Hungary Cuts Key Rate, Ends Emergency Period for Monetary Policy

Hungary’s central bank cut its key interest rate by a full percentage point for a fifth month, ending an emergency monetary regime imposed last year to arrest a slump in the forint.

(Bloomberg) — Hungary’s central bank cut its key interest rate by a full percentage point for a fifth month, ending an emergency monetary regime imposed last year to arrest a slump in the forint.

The Monetary Council lowered the overnight deposit rate to 13% on Tuesday, matching the forecast of all economists in a Bloomberg survey. That’s on par with the level of the base rate, which is expected to resume being the effective key interest rate for the economy.

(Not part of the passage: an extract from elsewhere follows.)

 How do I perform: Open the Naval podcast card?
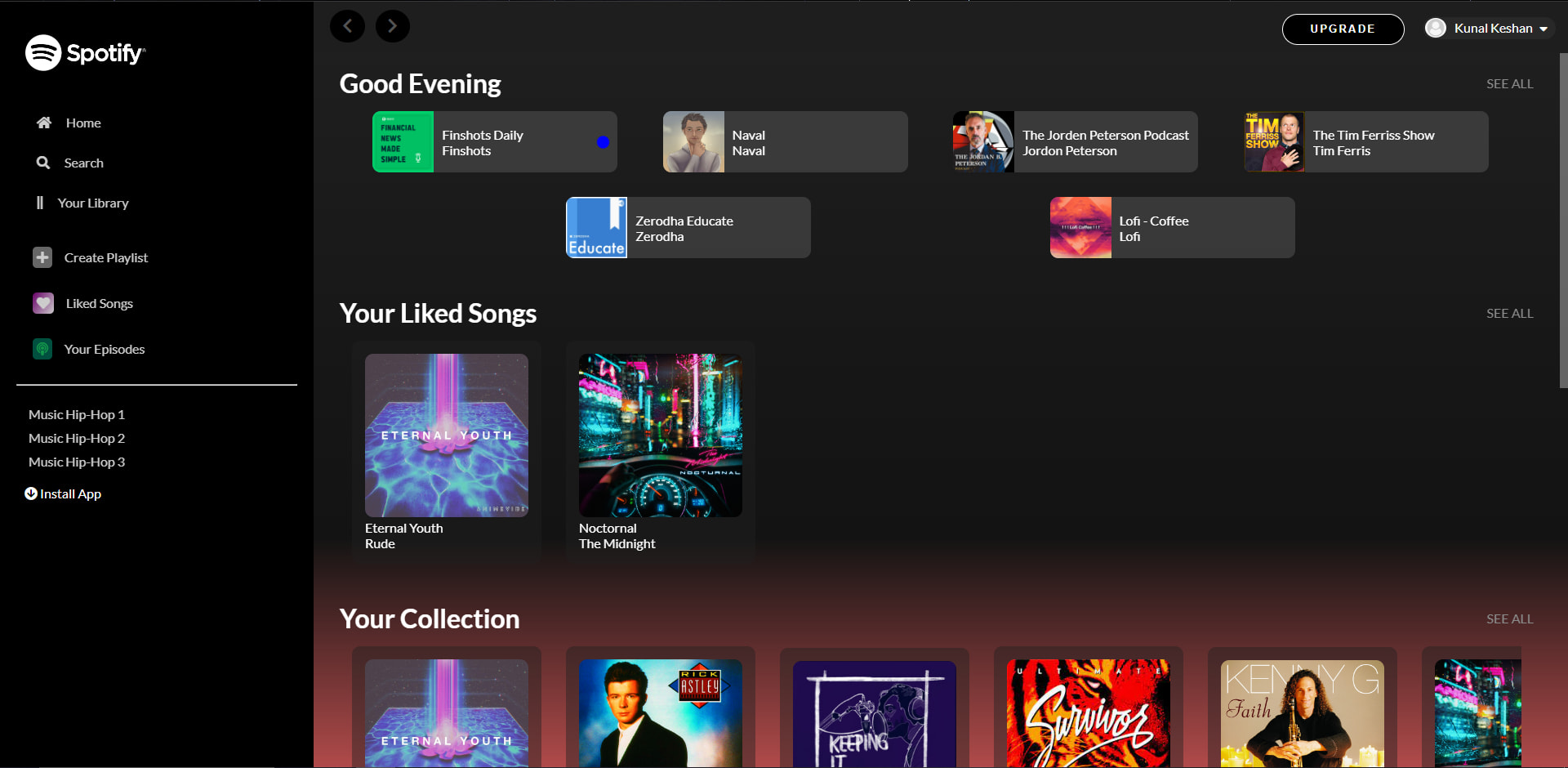coord(785,142)
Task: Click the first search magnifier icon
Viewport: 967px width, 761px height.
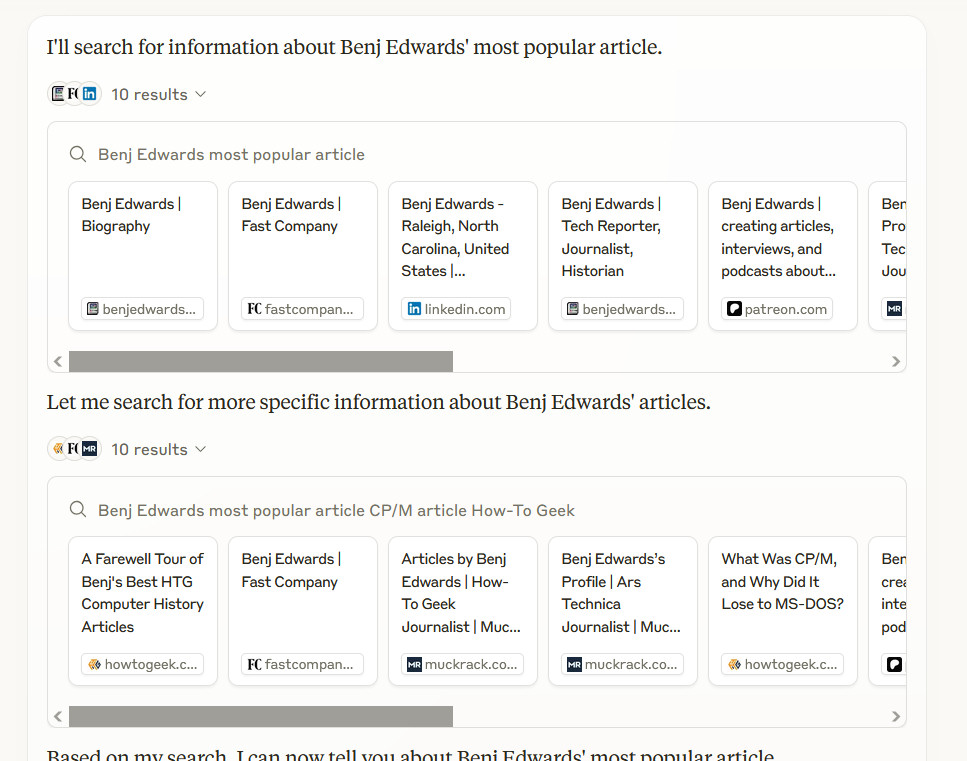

Investors’ focus now shifts to the central bank’s fresh inflation forecasts and the pace of rate cuts for the rest of the year after policymakers flagged last month that they would no longer be on “autopilot” from October. Deputy Governor Barnabas Virag will hold an online briefing starting at 3 p.m. in Budapest.

Inflation Outlook

The rate outlook was muddled when Governor Gyorgy Matolcsy said last week that he saw inflation slowing to about 7% by December, from a European Union-high 16.4% in August, triggering a weakening in the forint as investors stepped up bets that faster disinflation may widen the central bank’s room to cut rates.

“If the central bank wants to take back control from the market over rate expectations, it has to engineer a hawkish surprise in October,” Peter Virovacz, an economist at ING Bank Hungary, said by phone before the rate decision. He expects policymakers to slow the pace of rate cuts to 25 basis points a month in October and November.

The forint strengthened below 390 per euro on Tuesday in Budapest, snapping six days of losses. The forint had lost 1.9% of its value against the euro in the period, the second-worst performance among 23 emerging-market currencies after the Colombian peso. 

Hungary’s government and central bank have clashed repeatedly over economic and monetary policy in the past week as each side seeks to blame the other for a yearlong recession and to take credit for disinflation.

Prime Minister Viktor Orban on Monday said his government had to “take over” the central bank’s role to slow price growth by setting a goal of taking inflation down to to below 10% by the end of the year. On Friday, Economic Development Minister Marton Nagy said there was a risk that an excessively cautious monetary policy would restrain an economic recovery.

A day earlier, Matolcsy rebuked Orban’s cabinet for fanning price-growth with pre-election spending, a regime of price caps on food staples that he blames for raising inflation, as well as a failure to rein in a record budget shortfall this year.